The assertion log table contains:
- Execution date of the assertion
- Name of the assertion
- Model on which the assertion was run
- Sample of flawed values if anomalies were detected (e.g., list of duplicated event IDs)
- Status of the assertion (failed or passed)
- Detailed error message
All assertions can be independently deactivated in the includes/custom/config.js
configuration file.
Assertion Categories
We have five main categories of assertions:
Uniqueness: Checks if the tested column contains duplicate values
Validity: Checks if the tested column or table is "valid" from a business perspective (e.g., session duration should never be negative)
Timeliness: Checks if tested tables are synchronized (e.g., the max(date) of the event table should match the max(date) of the session table)

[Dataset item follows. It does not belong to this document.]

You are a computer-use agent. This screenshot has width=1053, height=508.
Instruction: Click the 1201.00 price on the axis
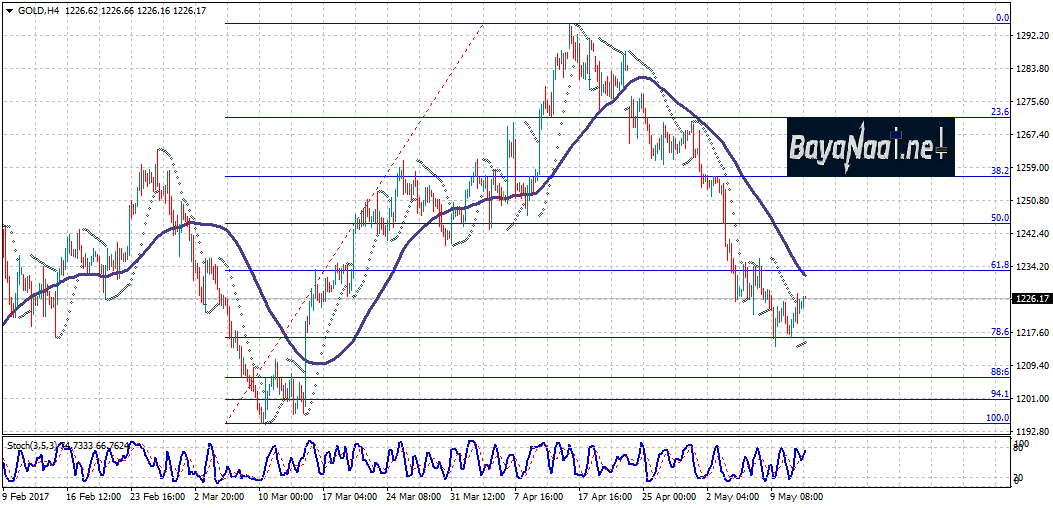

Freshness: Checks if tables are up to date based on user-defined expectations and context
Completeness: Checks if the tested column is complete with no missing values
Assertion Descriptions
The following table describes each assertion file:
Assertion | Description |
---|---|
assertion_logs | Builds an incremental table to log all assertion results |
assertions_event_id_uniqueness | Checks event ID uniqueness; returns samples of duplicate event IDs on failure |
assertions_session_duration_validity | Checks that session duration is not negative |
assertions_session_id_uniqueness | Checks session ID uniqueness; returns samples of duplicate session IDs on failure |
assertions_sessions_validity | Validates sessions using multiple criteria: landing_page_location , user_pseudo_id , session_id , session_date , device.category , and session_start_timestamp_utc must not be null |
assertions_tables_timeliness | Checks synchronization of session and events tables across different layers (staging, intermediate, etc.) |
assertions_transaction_id_completeness | Checks for null or "not set" transaction IDs |
assertions_user_pseudo_id_completeness | Checks for null user_pseudo_id (Note: null values are normal for cookieless pings where consent is not granted) |